The Library Showcases, reprised in the afternoon, were an opportunity for us to learn about digitisation projects within archives and special collections across the consortium:

The presentation from York, for example, emphasised the complexity of these types of project requiring a broad range of skills from traditional document preservation, digitisation/ingest and development of an editorial interface (the editing tool for the Archbishops’ Registers is available from github.)

Digitised excerpt from Henry VIII’s divorce from Anne of Cleves (Archbishops’ Registers)

Digitised excerpt from Henry VIII’s divorce from Anne of Cleves (Archbishops’ Registers)

High quality digital images facilitates zoom-in with no loss of fidelity

A couple of academic viewpoints spanned lunchtime with Louise Hampson from the Centre for the Study of Christianity & Culture at the University of York and Brett Greatley-Hirsch from the University of Leeds.

Louise talked about the legacy issues of migrating CD Roms to internet based resources, both practical difficulties for a small team and (re)negotiating usage rights while Brett immediately won over the room by saying that libraries should be recognised as active collaborators and not mere support services.

Brett has come to Leeds via Australia and Canada and introduced us to Digital Renaissance Editions which publishes open-access electronic critical editions of non-Shakespearean early modern drama.

The second of my Library Showcases was Sheffield’s National Fairground & Circus Archive, a “living” archive actively “contributing to the organisation and promotion of shows and festivals” and drove home yet again the broad range of skills required to curate digital material.

All of which brought us to an energetic keynote from Ben Outhwaite who described a somewhat fragmented landscape at Cambridge with various pockets of work that perhaps lack cohesion across a University where STEM subjects tend to prevail.
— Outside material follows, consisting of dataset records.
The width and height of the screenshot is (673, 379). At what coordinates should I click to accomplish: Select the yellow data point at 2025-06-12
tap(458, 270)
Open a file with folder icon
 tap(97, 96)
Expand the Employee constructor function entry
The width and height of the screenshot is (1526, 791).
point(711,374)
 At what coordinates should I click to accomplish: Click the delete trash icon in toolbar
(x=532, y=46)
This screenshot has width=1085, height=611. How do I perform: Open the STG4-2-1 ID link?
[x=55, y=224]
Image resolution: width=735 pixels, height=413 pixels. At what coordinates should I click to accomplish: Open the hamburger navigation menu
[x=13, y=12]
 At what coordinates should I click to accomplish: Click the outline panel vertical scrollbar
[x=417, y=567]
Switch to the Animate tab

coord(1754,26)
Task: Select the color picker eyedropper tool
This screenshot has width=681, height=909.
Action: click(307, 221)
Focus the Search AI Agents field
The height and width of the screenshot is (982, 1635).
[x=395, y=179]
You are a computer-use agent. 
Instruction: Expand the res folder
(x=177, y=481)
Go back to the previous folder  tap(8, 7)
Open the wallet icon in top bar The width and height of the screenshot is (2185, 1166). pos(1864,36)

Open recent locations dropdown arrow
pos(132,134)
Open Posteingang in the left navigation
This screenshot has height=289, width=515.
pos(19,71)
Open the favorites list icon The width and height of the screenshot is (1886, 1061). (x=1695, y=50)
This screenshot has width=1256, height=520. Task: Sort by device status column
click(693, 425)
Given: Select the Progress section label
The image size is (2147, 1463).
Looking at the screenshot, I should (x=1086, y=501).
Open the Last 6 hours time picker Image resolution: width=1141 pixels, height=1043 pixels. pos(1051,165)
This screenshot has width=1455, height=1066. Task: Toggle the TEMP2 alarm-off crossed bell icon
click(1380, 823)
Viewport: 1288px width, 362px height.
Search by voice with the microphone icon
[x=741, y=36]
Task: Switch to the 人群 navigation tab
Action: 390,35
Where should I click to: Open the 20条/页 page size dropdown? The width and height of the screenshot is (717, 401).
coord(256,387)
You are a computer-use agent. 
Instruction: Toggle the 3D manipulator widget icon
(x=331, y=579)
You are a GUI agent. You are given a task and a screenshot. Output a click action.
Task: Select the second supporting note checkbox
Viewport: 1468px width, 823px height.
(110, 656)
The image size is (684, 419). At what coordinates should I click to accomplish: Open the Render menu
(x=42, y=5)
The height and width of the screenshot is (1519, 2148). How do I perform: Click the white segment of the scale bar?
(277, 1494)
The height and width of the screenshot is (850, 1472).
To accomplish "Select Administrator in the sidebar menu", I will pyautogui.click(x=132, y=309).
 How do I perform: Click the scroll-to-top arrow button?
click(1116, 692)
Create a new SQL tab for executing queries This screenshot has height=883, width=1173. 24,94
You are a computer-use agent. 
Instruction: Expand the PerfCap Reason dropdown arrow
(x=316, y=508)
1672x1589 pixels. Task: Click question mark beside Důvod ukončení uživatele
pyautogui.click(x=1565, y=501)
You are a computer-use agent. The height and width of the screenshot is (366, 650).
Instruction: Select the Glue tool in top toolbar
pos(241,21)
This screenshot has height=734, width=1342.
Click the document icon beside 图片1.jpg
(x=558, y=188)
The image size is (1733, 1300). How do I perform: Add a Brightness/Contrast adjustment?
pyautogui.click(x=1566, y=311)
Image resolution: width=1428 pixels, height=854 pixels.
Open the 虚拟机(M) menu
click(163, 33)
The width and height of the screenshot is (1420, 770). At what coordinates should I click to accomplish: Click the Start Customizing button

The University is beginning to look at the area strategically however, to support their digital humanists who might be collaborating with scholars elsewhere through the Digital Humanities Network, a university funded, short-term, strategic initiative. Ben also talked us through the high profile Casebooks Project, making available the astrological records of Simon Forman (1552-1611) and Richard Napier (1559-1634) “unparalleled resources in the history of early modern medicine”.

The best projects are idea-led not technology led, according to Ben, and there needs to be a real scholarly need, a theme that came through strongly in presentations throughout the day with digital technology an integrated aspect of all projects. Digitisation, though, undoubtedly leads to more opportunities

Crucially “You can’t do anything without data, collect and look after the data rigorously“.